S Silkwit Briefs 2026-05-13 — AM

Context

Mid-week position check. Three parallel tracks are active: outbound regulatory scoping for AV technology, silkwit infrastructure expansion (briefs.silkwit.com now going live), and vault knowledge compilation. Munich assignment is approximately 8 weeks away — the clock on German regulatory registration, passport renewal, and family logistics is running.

Priority matrix

01 — Immediate Finalize outbound scope document; continue EU regulatory structure deep-dive
02 — This week Ship briefs.silkwit.com; connect vault daily-review to brief rendering pipeline
03 — Ongoing Maintain standards.silkwit.com content loop; monitor WP.29 GRVA updates
04 — Background Munich logistics: visa, passport (renewal window), notarization, child care enrollment

Track A — AI / AV / Robotics

Autonomous driving outbound scope

Primary research question: what regulatory dimensions govern AV technology export from EU to third countries, and which actors hold authority at each step?

  • EU export control framework: dual-use regulations, EU 2021/821 (recast)
  • UNECE WP.29: type approval for vehicles — non-EU manufacturers face R155/R156 compliance
  • Germany's Federal Motor Transport Authority (KBA): L4 AV approval pathway under EU 2022/1426
  • Key actors identified: European Commission (DG GROW), UNECE WP.29/GRVA, national type approval authorities
  • Open question: how does China's GB/T standards interact with EU AV certification for cross-border deployment?
Next action: Draft the actor-map section; cross-reference with OICA public positions

Track B — Standards & Regulation

EU regulatory structure: three-layer map

The EU regulatory stack for automated driving operates across three distinct horizontal layers that must be understood separately before mapping their interactions.

Horizontal AI

EU AI Act — risk classification, prohibited AI, high-risk system requirements

Vehicle Approval

EU 2022/1426 — L4 ADS approval procedure; UNECE WP.29 integration

Cybersecurity

R155 (CSMS), R156 (SUMS) — mandatory for type approval from 2024

These three layers interact in practice: an L4 ADS must satisfy the EU AI Act's high-risk requirements and obtain type approval under EU 2022/1426 and demonstrate compliance with R155 CSMS. They are not alternatives — they stack.

Track C — Engineering & Infrastructure

Silkwit network status

silkwit.com Live — static HTML + CSS, Cloudflare Pages Live
standards.silkwit.com Live — static HTML, Cloudflare Pages Live
briefs.silkwit.com Deploying today — first static prototype Deploy
files.silkwit.com Live — Cloudflareimgbed Worker, R2 backend Live
labs.silkwit.com Not started Planned
Vault-to-brief pipeline: Next milestone.

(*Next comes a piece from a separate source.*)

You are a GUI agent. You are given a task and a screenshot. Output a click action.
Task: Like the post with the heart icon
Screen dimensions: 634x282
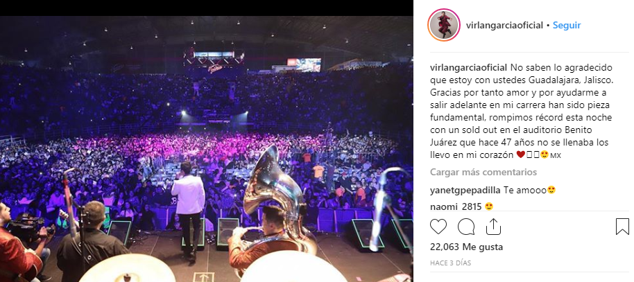point(438,227)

Requires daily-review render script + optional KV state for tracking last-sync date.

Open questions

  1. Does EU 2021/821 dual-use regulation actually apply to AV software (as opposed to hardware sensors)? Is there a definitive ruling or only guidance?
  2. For the brief rendering loop: push model (vault triggers build on daily-review save) or pull model (Cloudflare Pages polls vault on request)? Which has lower friction for your workflow?
  3. Should briefs.silkwit.com eventually be authenticated, or remain public as a portfolio signal?